Q. How are the elements of delight informed by cultural specificities? Is delight the same in the US as it is in India, for example?
Delight as an emotion is universal, but the delight produced by the features of a design is heavily situational. User-centered design comes with this notion of an archetypical user, which is certainly helpful for making design decisions. It removes the burden of thinking of all the specificities related to the people that will be involved in the context of use by addressing commonalities. Some commonalities apply to many contexts of use, independently of who the user is. Designers always turn to universal knowledge if that helps them produce a successful design. For example, the use of a certain wavelength of light that has been proven to arouse people, or the use of infantile features to encourage the user to develop an emotional bond with a design. Other commonalities are more local. I guess this is when we talk about specificities. These characteristics complete the definition of the archetypical user while they make her distinct. If designers are aware of how pleasure is built within the context of the archetypical user, it will be easier for them to comprehend how delight manifests in such a context.

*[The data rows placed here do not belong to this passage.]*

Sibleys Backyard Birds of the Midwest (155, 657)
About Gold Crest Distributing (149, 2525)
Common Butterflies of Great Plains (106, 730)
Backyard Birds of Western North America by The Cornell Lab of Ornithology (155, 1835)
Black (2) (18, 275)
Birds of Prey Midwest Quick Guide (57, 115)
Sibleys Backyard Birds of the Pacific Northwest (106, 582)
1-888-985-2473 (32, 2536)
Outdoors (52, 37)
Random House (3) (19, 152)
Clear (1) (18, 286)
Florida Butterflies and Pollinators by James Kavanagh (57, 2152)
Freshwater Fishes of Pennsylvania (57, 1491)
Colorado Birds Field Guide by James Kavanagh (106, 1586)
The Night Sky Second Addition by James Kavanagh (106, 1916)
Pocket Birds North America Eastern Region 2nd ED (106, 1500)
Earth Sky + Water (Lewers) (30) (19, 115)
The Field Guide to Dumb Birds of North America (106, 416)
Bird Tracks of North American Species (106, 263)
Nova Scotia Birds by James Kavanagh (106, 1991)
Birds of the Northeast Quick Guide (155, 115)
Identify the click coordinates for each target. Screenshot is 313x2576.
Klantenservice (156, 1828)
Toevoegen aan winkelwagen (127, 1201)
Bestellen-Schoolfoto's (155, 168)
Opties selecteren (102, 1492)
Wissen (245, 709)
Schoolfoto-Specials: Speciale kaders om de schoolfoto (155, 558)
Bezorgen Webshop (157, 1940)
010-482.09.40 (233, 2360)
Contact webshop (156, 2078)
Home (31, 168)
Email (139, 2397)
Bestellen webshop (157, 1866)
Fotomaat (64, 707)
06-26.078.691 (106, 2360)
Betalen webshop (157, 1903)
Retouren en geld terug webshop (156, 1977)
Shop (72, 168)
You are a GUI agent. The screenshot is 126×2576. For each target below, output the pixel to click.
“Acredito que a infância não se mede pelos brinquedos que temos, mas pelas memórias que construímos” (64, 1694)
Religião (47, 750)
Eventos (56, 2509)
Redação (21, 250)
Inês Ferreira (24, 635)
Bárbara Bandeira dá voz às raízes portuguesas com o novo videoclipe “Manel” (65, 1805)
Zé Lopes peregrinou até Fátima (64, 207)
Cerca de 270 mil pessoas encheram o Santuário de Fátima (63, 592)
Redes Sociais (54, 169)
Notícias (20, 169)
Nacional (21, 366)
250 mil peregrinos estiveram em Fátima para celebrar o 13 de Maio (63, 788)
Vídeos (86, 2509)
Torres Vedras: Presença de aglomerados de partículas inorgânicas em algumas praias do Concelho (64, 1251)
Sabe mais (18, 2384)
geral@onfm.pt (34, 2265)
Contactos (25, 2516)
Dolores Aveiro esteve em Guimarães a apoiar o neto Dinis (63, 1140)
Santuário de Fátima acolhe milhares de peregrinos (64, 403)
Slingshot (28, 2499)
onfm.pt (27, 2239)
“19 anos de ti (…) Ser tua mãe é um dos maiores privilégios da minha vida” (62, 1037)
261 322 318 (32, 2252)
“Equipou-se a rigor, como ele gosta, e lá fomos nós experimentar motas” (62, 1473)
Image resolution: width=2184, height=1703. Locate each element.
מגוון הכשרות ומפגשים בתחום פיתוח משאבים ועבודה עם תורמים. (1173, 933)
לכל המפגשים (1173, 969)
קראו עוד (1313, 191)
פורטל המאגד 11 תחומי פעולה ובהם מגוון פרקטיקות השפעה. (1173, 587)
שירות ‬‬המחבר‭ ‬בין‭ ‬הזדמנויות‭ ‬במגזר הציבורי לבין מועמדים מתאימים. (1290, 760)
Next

In actuality, we’re all unique, with different physical and psychological capabilities, all of which are in constant flux as our lives unfold. As a result, design delight is situational: what was delightful to us as teenagers may not spark the same feelings as we age. Think of those super duper shoes that made you feel like the coolest person in the classroom. Even more, what was delightful now may not feel the same if we experience it later again. Have you seen those apps that get refreshed by swiping the screen down? Maybe the first time you encountered this design feature you felt delight. Probably, at this point, it is so familiar, that you do not care that much.
Remember, the designer can aim at delighting the user, but not add or remove the “element” of delight to the design. For this reason, my work explores a humanistic angle for delight, although it builds on what science and the humanities can tell us about engagement, surprise, liveliness, cuteness, serendipity, and reassurance as a launchpad for design. Designers can make use of this knowledge to inform the creation of their product, but they’ll also come to each project with their own judgement and volition. This means that you’ll see a true diversity in designer output: each designer will come with a different solution for the same design situation. And no matter how much universal knowledge the designer applies in her process, the intended delightfulness will be affected by the designer’s individual and unique understanding about delight, and the designer’s capability of understanding empathetically how pleasure is defined within the context of the user. So, in this case, “cultural specificities” are only one element in the broader definition of how design delight plays out.
Q. What are you curious to learn more about in this realm?
Design delight is a deep concept. I still have so much to learn, especially about the role of delight in living the good life. Defining design delight through six experiential qualities (engagement, surprise, liveliness, cuteness, serendipity, and reassurance) is just the initial step. At this point, I have more questions than answers. And that is right. It makes notice that design delight should be taken seriously. At this moment, design delight is presented as an approach to the production and analysis of delightful designs and experiences. However, my long-term goal is to produce a solid account built on research, a theory of how design delight supports living the good life.